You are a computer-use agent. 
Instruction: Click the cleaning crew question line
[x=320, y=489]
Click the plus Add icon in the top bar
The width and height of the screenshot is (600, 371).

::::::::

*BRIEF*.
Nothing may be dropped or altered; repeat every record in full.

*TASK OUTPUT*.
You are a computer-use agent. 
Instruction: Click the cleaning crew question line
[x=320, y=489]
Click the plus Add icon in the top bar
The width and height of the screenshot is (600, 371).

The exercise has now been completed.